Gannett, the nation's largest newspaper chain, has suffered from the industry-wide advertising downturn, the McLean company reported yesterday, though it is weathering the slump better than its rivals.

Overall, the company's profit for the second quarter rose 18 percent to $366 million ($1.56 a share) from $310 million ($1.31) a year ago, as it sold some of its newspapers and continued to cut costs.

But the picture excluding those one-time gains was dimmer. The company said income from continuing operations for the quarter fell 4.9 percent to $289.9 million. Total revenue dropped 3.5 percent, to $1.93 billion.

Advertising at the chain's 85 newspapers -- including USA Today, the nation's largest --was down 5.3 percent for the quarter, which ended July 1, compared with last year. Ad revenue at USA Today was down 1 percent.

Hardest hit was classified advertising at the company's community papers, which was down 7 percent for the quarter, the company said, reflecting the industry-wide trend of papers losing job recruitment and other classified ads to online sites such as Monster and Craigslist and companies that now recruit directly on their Web sites.

Print advertising was further hurt by the U.S. housing slump, the company said.

In Gannett's June advertising numbers, also released yesterday, newspaper ad revenue was down 6.2 percent for the month, compared to June 2006. The rest of the newspaper industry would see such a decline as good news.

Other large chains have yet to release their June numbers, but by comparison, Tribune Co.'s May ad revenue was down 12 percent compared to May 2006. At McClatchy, May ad revenue was down 10 percent.

At the company's 23 television stations (including Washington's WUSA Channel 9), second-quarter revenue was down less than 1 percent. Revenue would have been down nearly 7 percent, however, had the company not purchased two stations in the quarter.

The company's sole bright spots from continuing operations were increased revenue from the company's Captivate Network, which sells advertising on screens in elevators and other public spaces, and the company's operations in Britain, where it owns 18 daily newspapers and numerous other titles.

Gannett stock closed down $1.36 yesterday, or 2.5 percent, at $53.49.

[Listing of where items appear]
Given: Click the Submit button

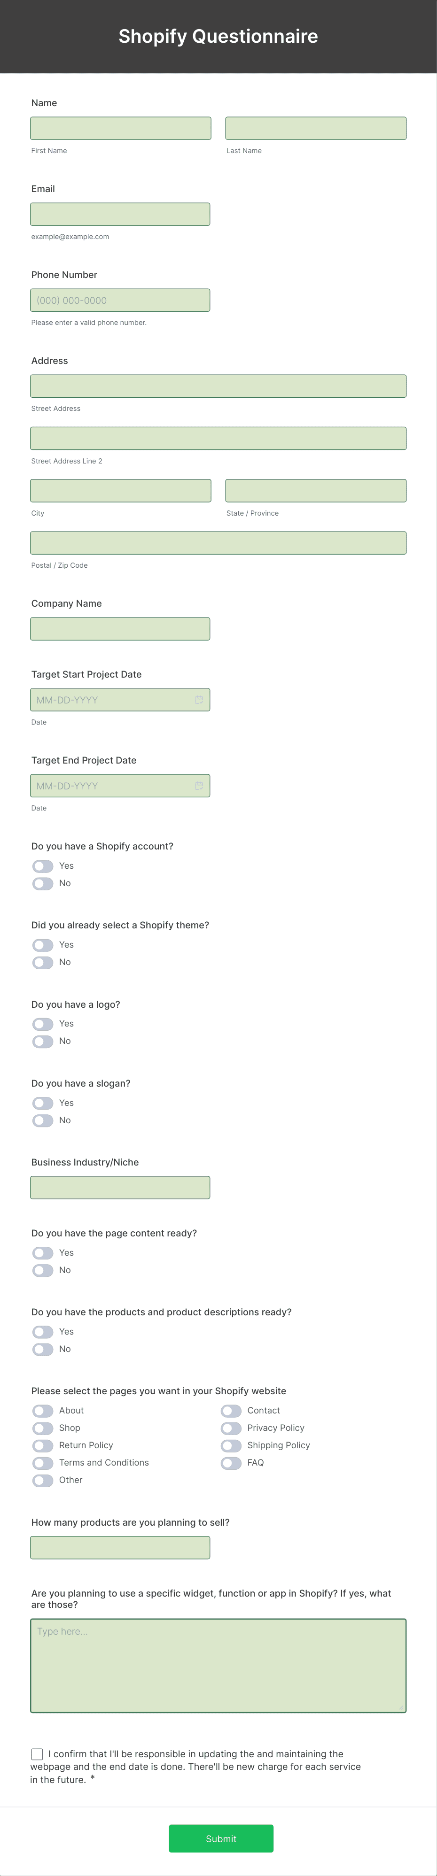Looking at the screenshot, I should (220, 1839).
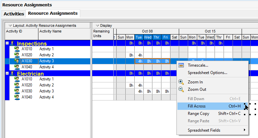Click the Zoom In magnifier icon
This screenshot has width=258, height=138.
(x=181, y=82)
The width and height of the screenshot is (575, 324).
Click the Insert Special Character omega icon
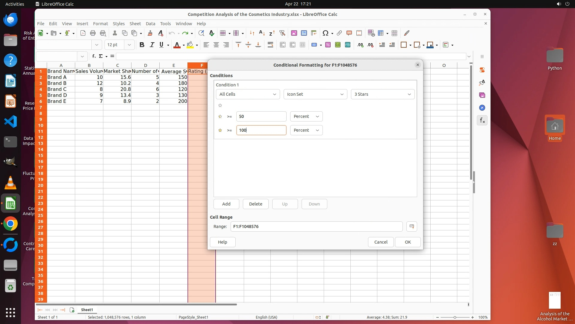coord(326,33)

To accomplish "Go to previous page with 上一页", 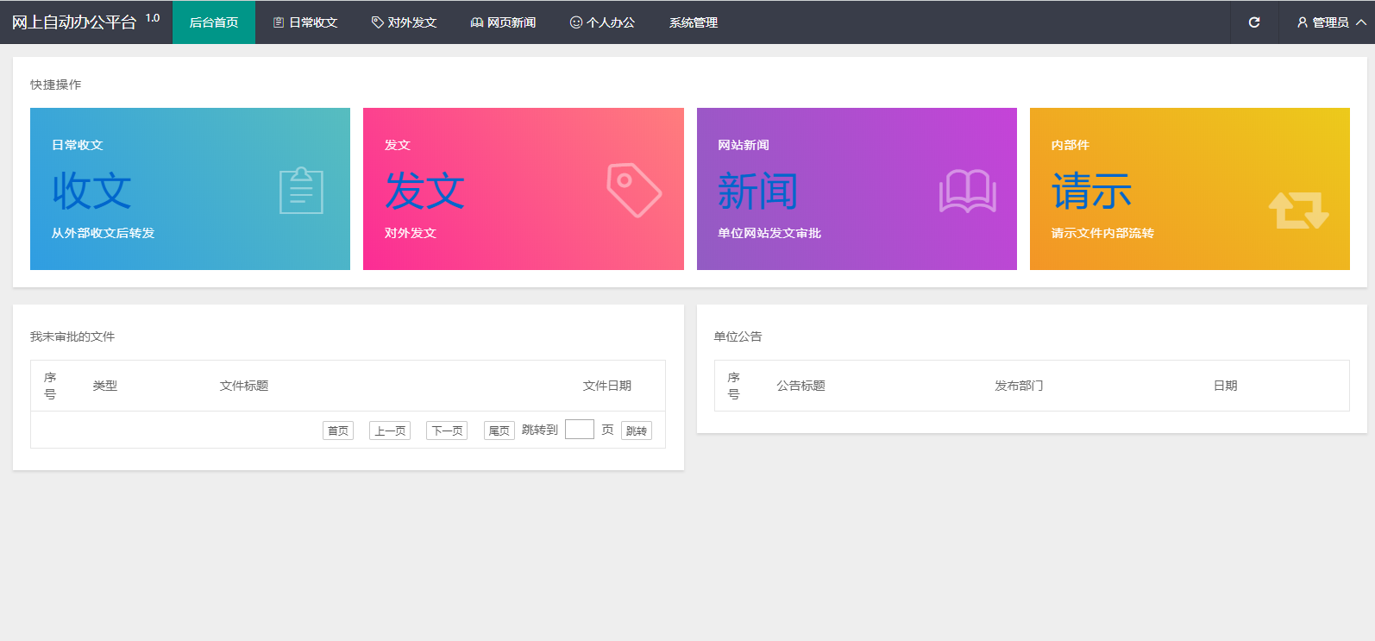I will [390, 430].
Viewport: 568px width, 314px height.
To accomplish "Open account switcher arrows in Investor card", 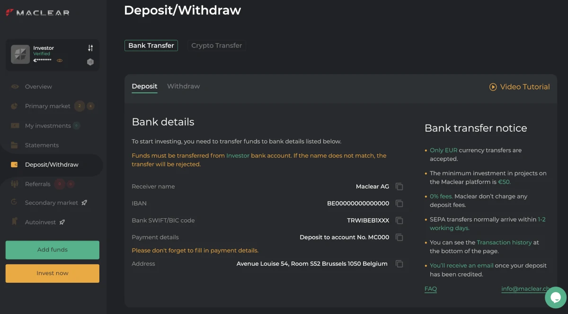I will coord(90,48).
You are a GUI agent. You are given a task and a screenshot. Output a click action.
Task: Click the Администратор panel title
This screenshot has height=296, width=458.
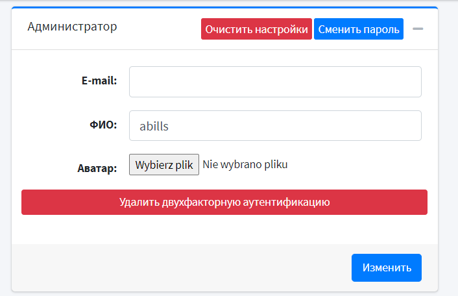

Task brief:
Rewrite the stretch from "Hardest hit was" through "the company said." in the news article about Gannett, changing "housing slump" to "housing downturn". Draw only on the news article about Gannett and not on the listing.

Solution for this problem:
Hardest hit was classified advertising at the company's community papers, which was down 7 percent for the quarter, the company said, reflecting the industry-wide trend of papers losing job recruitment and other classified ads to online sites such as Monster and Craigslist and companies that now recruit directly on their Web sites.

Print advertising was further hurt by the U.S. housing downturn, the company said.